Грегор Ланмайстер мысленно созерцает свою жизнь. Но он, как мы узнаём на последней странице романа, ничего в своих тетрадях не записывает, кроме географических координат. Собственно, мы узнаём об этом и раньше:
Участвовал ли я в таком действе уже два раза или даже три?
Я не помню; так что мне надо бы начать записывать и даты тоже, а не только координаты; может – еще и точное время. Чтобы сохранять возможность общего обзора.
Что доктор Самир так улыбался – было, между прочим, огромнейшим утешением.
С медицинской точки зрения, сказал он, он мог бы говорить. Но, как я полагаю, он этого не хочет. Я действительно думаю, что это его решение. Причину которого мы едва ли узнаем. Разве только – если он откажется от него. Кто-нибудь из вас знает, чтó он записывает в своей тетради?
Координаты, сказал Патрик. Думаю, он постоянно записывает наши координаты.
Я вырвал из своей тетради одну страницу. Но мне тяжело что-то в нее вписывать. Это странно, потому что я уже месяцами заполняю одну тетрадь за другой. Как это может быть? Дело тут не в карандаше. Но разве не возникали у меня проблемы еще тогда, когда я выцарапывал даты на двери своей каюты?
Откуда тогда мы знаем о мыслях Ланмайстера?
Эти мысли – другого объяснения нет – реконструирует и пересказывает нам Человек-в-костюме, Альбан Николай Хербст. Мы видели: дело вовсе не обстояло так, что Хербст придумал в общих чертах сюжет романа и потом логически его разрабатывал. Скорее он, во время второго круиза, был внимательным наблюдателем, отдавался новым впечатлениям, размышлял, и эти впечатления и размышления мало-помалу уводили его в какую-то другую, по сравнению с первоначальным замыслом, сторону. Попутно он находил прототипов для многих своих персонажей – но не для Грегора Ланмайстера. Он вглядывался в смутно привидевшийся ему образ умирающего человека, который по возрасту мог быть его отцом.
В романе имеется ключевое для понимания этого процесса место. Говорит Ланмайстер, вглядывающийся, со своей стороны, в Человека-в-костюме (с. 79; курсив мой. – Т. Б.):
И еще вот что внезапно стало ясно: этот человек уже несколько недель наблюдает за мной. Правда, он делал и делает это незаметно – с холодной, можно сказать, заинтересованностью. Но это только притворство, чтобы отвлечь внимание от себя. Ведь и он тоже не подходит для ласточки.
Правда, может быть и так, что сам он еще не знает об этом, а только смутно догадывается, как кто-то предчувствует изменение погоды.
То есть Человек-в-костюме вглядывается в Ланмайстера как в зеркало, возможно предчувствуя, что такой может быть и его будущая судьба.
Это едва ли не самый интересный для меня аспект романа.
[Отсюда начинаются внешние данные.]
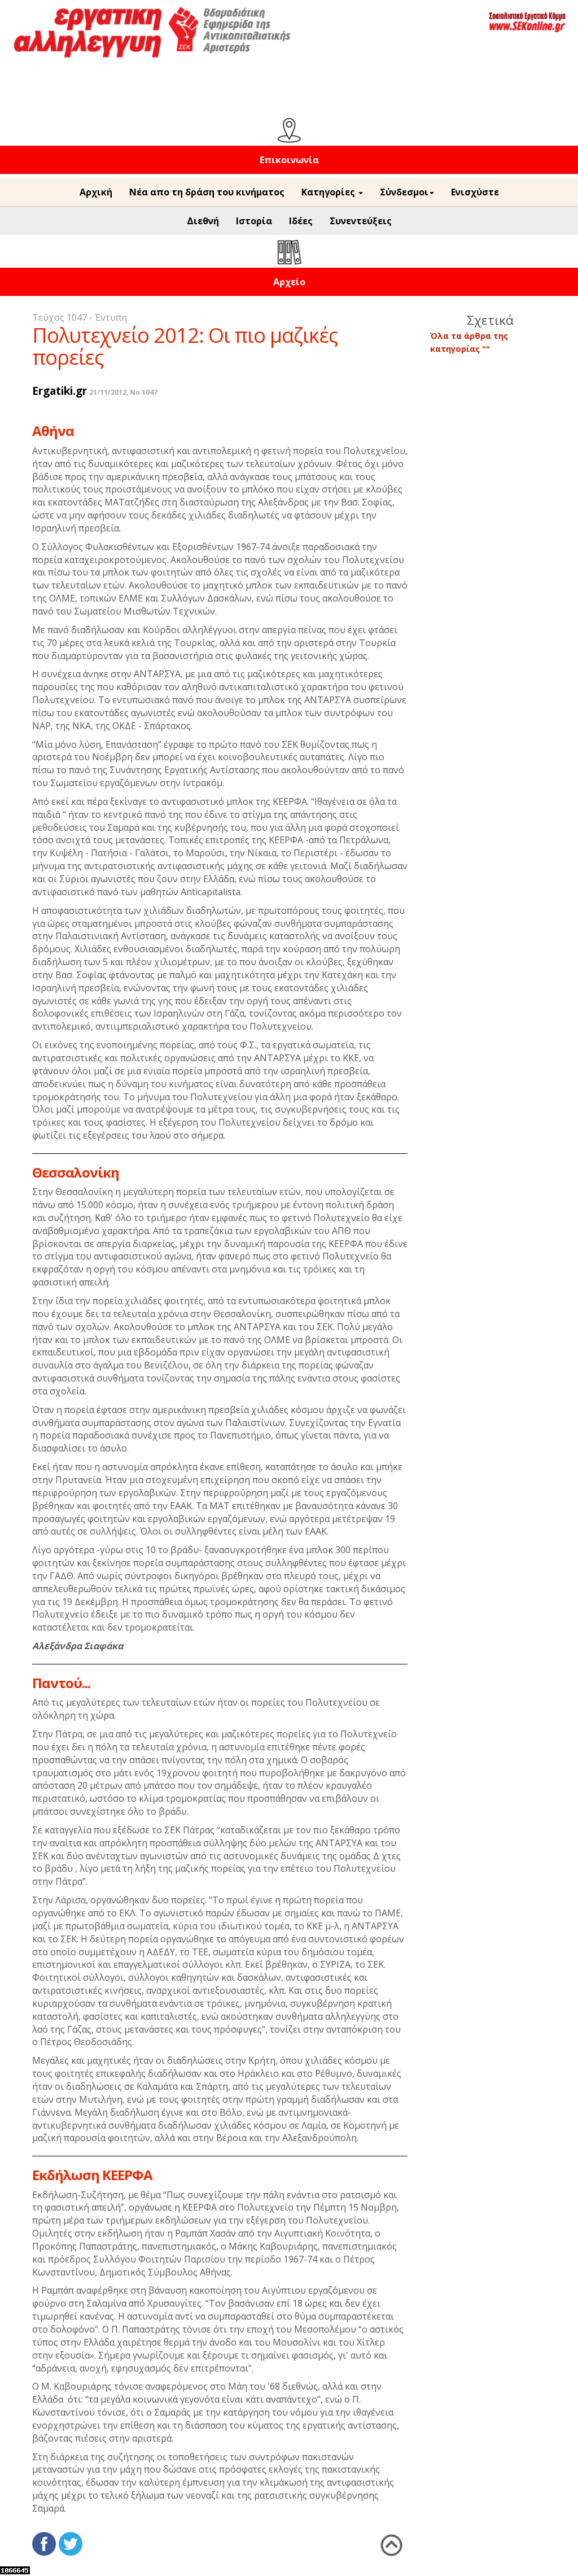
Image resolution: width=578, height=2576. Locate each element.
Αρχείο (289, 282)
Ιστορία (254, 221)
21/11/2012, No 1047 (123, 392)
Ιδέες (301, 221)
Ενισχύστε (475, 192)
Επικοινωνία (289, 160)
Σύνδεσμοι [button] (404, 192)
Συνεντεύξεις (361, 221)
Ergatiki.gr (59, 390)
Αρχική (96, 192)
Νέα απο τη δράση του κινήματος (206, 192)
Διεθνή (203, 221)
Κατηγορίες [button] (329, 192)
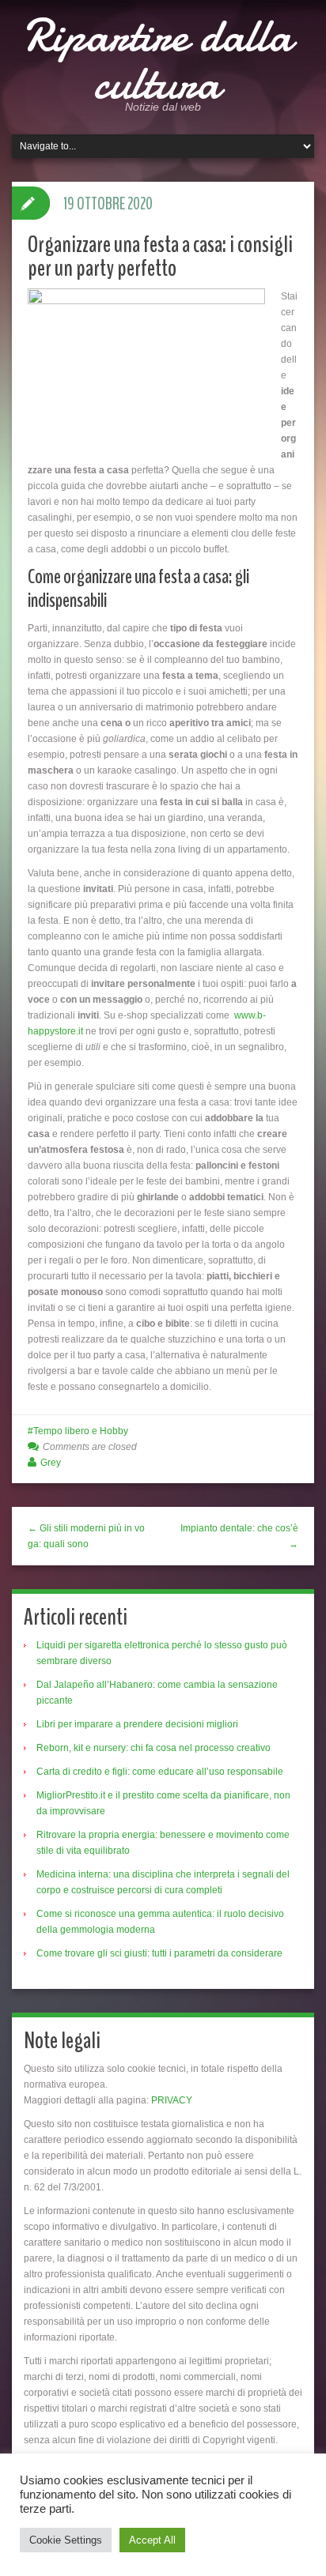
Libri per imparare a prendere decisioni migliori (137, 1724)
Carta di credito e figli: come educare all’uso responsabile (159, 1771)
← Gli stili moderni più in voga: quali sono (86, 1536)
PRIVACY (171, 2100)
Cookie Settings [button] (65, 2540)
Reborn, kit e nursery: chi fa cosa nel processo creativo (153, 1747)
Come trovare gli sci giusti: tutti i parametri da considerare (159, 1953)
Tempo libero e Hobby (80, 1431)
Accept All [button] (152, 2540)
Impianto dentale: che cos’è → (239, 1536)
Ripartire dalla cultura (157, 59)
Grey (50, 1462)
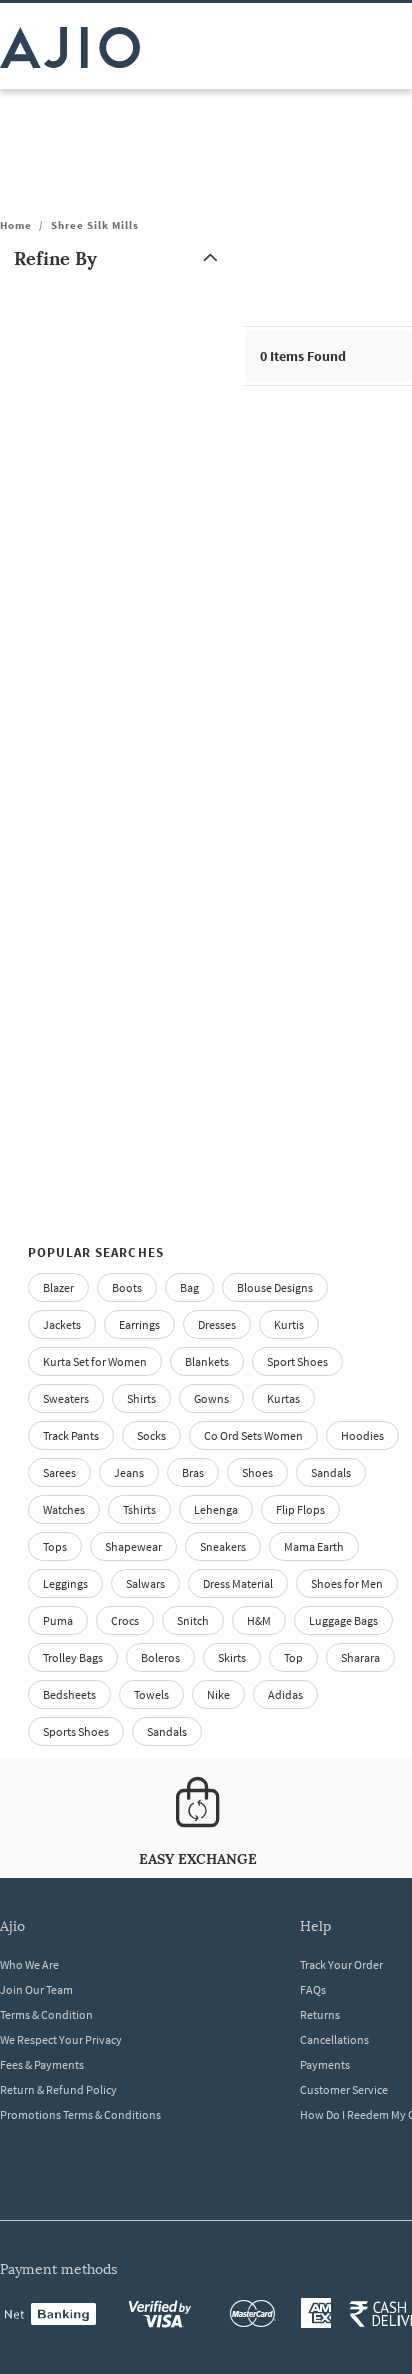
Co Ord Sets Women (253, 1435)
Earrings (139, 1324)
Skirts (232, 1657)
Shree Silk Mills (95, 225)
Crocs (125, 1620)
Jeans (129, 1472)
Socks (151, 1435)
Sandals (331, 1472)
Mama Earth (314, 1546)
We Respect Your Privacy (61, 2039)
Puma (58, 1620)
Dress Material (238, 1583)
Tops (55, 1546)
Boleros (160, 1657)
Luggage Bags (343, 1620)
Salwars (145, 1583)
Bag (189, 1287)
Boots (127, 1287)
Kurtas (283, 1398)
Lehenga (216, 1509)
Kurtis (289, 1324)
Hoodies (362, 1435)
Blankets (207, 1361)
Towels (151, 1694)
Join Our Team (36, 1989)
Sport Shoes (297, 1361)
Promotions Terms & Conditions (80, 2114)
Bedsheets (69, 1694)
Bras (193, 1472)
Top (293, 1657)
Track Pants (71, 1435)
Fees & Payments (42, 2064)
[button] (120, 258)
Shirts (141, 1398)
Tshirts (139, 1509)
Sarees (59, 1472)
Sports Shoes (76, 1731)
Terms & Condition (46, 2014)
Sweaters (66, 1398)
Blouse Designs (275, 1287)
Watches (64, 1509)
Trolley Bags (73, 1657)
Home (16, 225)
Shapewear (133, 1546)
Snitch (193, 1620)
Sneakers (223, 1546)
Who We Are (29, 1964)
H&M (259, 1620)
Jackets (62, 1324)
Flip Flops (300, 1509)
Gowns (211, 1398)
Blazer (58, 1287)
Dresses (217, 1324)
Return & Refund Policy (58, 2089)
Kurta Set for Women (95, 1361)
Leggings (65, 1583)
Потому что при ближайшем рассмотрении оказывается, что Хербст наделил Ланмайстера некоторыми чертами, соотносящимися с собственной его биографией.
Альбан Николай Хербст – литературный псевдоним Александра Михаэля ф. Риббентропа, то есть человека из той же дворянской семьи, к которой принадлежал Иоахим фон Риббентроп (на самом деле купивший за пожизненную ренту, уже в зрелом возрасте, право принадлежать к этой семье), министр иностранных дел нацистской Германии, казненный по приговору Нюрнбергского трибунала в 1946 году. Это обстоятельство сделало и отца Хербста, и его самого изгоями в послевоенной Германии. Отец, не выдержав такой ситуации, бросил жену и двух сыновей и переселился на остров Майорка. Главный герой автобиографического романа Хербста «Моря», художник Юлиан Калькройт, взявший себе псевдоним Фихте, рассказывает о своем детстве так (Herbst, Meere, S. 35–40; курсив мой. – Т. Б.):
«Тебя тоже когда-нибудь повесят, как твоего деда, Калькройт».
Фихте было восемь или девять, когда прозвучала эта фраза. Учитель засмеялся, дурная шутка и только, конечно. Но другие, соученики, тоже засмеялись. Весь класс смеялся. Это был отнюдь не дружелюбный смех, и шутка господина Хартмана какое-то время оставалась любимым развлечением класса. Юлиан рос плаксивым, чудаковатым мальчиком, который боялся боли и старался уклониться, когда футбольный мяч летел в ворота. Туда этого слабака ставили всегда, предпочитая защищаться получше, лишь бы не терпеть его жалкие потуги на игру в середине поля.